Indeed. As well as the Bakewell and Franks consortia (the latter backed by the literary agent Debbie Owen), others hoping to impress Lord Chalfont include a Christian station backed by Cardinal Basil Hume, at least five rock outfits, three country and western teams, an all-sport station supported by Sebastian Coe, 13 ethnic operations, a couple of heavyweight news efforts, the comedy station Radio Barking, and one from London Transport giving details of its services, 24 hours a day.

And will choice be extended? Well, if you are between 30 and 45 and reasonably affluent, these people are after your ears, offering you everything from non-stop humour to non-stop sport, via non-stop adult rock and non-stop news.

'Ours will be the kind of station I want to listen to,' said John Lloyd, inventor of Spitting Image and Blackadder and the man behind Radio Barking. He is in his early forties.

'Ours will be the station for people like me,' said Sarah Greene, the television presenter and a director of London AM. She is in her mid-thirties.

'London Rock Radio has identified a huge number of people not presently served by radio - people like me,' said Paul Smith, whose adult music consortium is backed by Jasper Carrott and Time Out magazine. Mr Smith is 46.

'Those born between 1946 and 1964 are the most fertile area for new radio,' said Tim Schoonmaker of London AM. 'They have been ill-served up till now, they are media literate, used to making their own choices, and they are happy to set the agenda.'

They are also, and this is no coincidence, the kind of people advertisers want to reach.
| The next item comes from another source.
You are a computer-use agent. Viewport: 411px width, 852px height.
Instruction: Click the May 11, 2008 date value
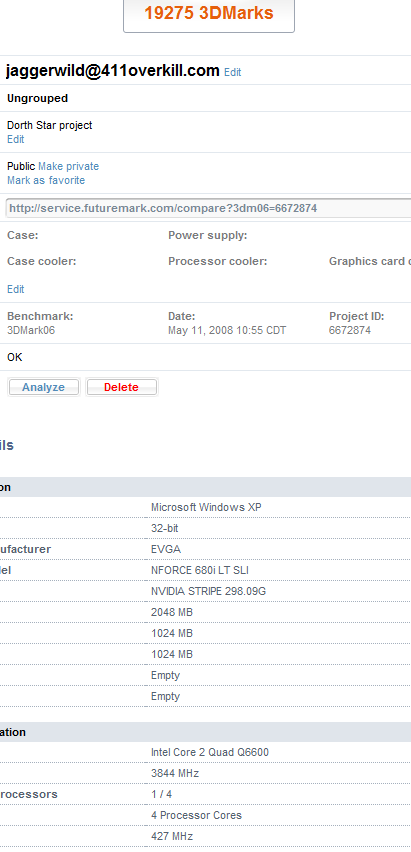click(227, 330)
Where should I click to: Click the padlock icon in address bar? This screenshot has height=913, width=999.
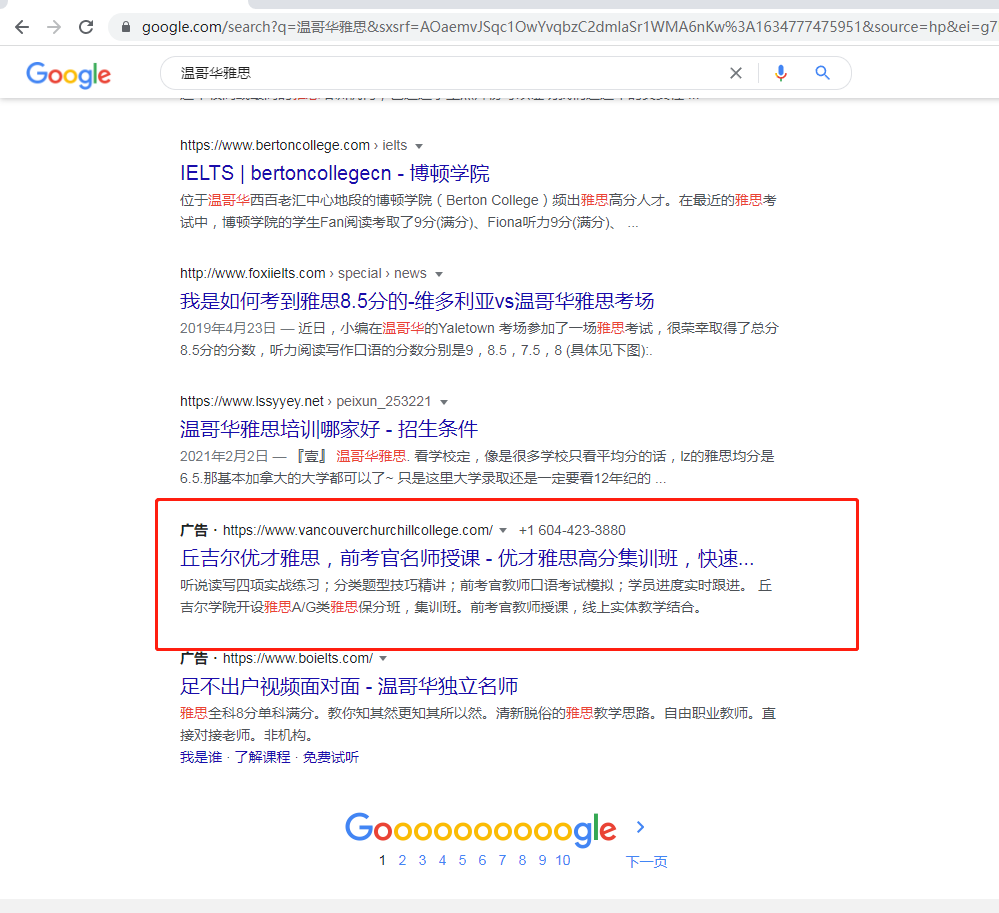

London AM has invested huge amounts researching this market, discovering its foibles and interests and tailoring its output to accommodate them.

'Obviously you don't let research design your product,' said Mr Schoonmaker. 'But we have got back a lot of stuff from research - little nuggets of thought - which have really shaped our thinking.'

If you are over 50 or under 18, the choice is less extensive, although John Lloyd maintains that his comedy channel is extending everyone's choice. 'Not everyone is interested in sport, not everyone is interested in women,' he said. 'But everyone wants a laugh.'

The problem for niche stations such as London Country Radio or Sunrise, the Asian operation which currently broadcasts in a limited area of west London, is that while they clearly offer a different kind of choice, they are less able to meet Lord Chalfont's other requirement of sustained commercial performance. They might well end up like LBC.

'Radio is a difficult medium for advertising agencies to plan and buy for,' explained Dominic Mills, editor of Campaign, the advertising trade magazine. 'Agencies are not really interested in being given 100,000 dedicated country and western fans. They are much more interested in big numbers. Those who can promise and deliver a big audience, such as Capital, are the ones that will prosper.'

And so, although some bids have come up with ingenious ways around a potential shortfall of advertising revenue (London Christian Radio will appeal to the committed for subscriptions, London Arab Radio is backed by Gulf potentates), the likely outcome is that the big conglomerates will win, and start broadcasting next April. Which is an interesting interpretation of expanding choice.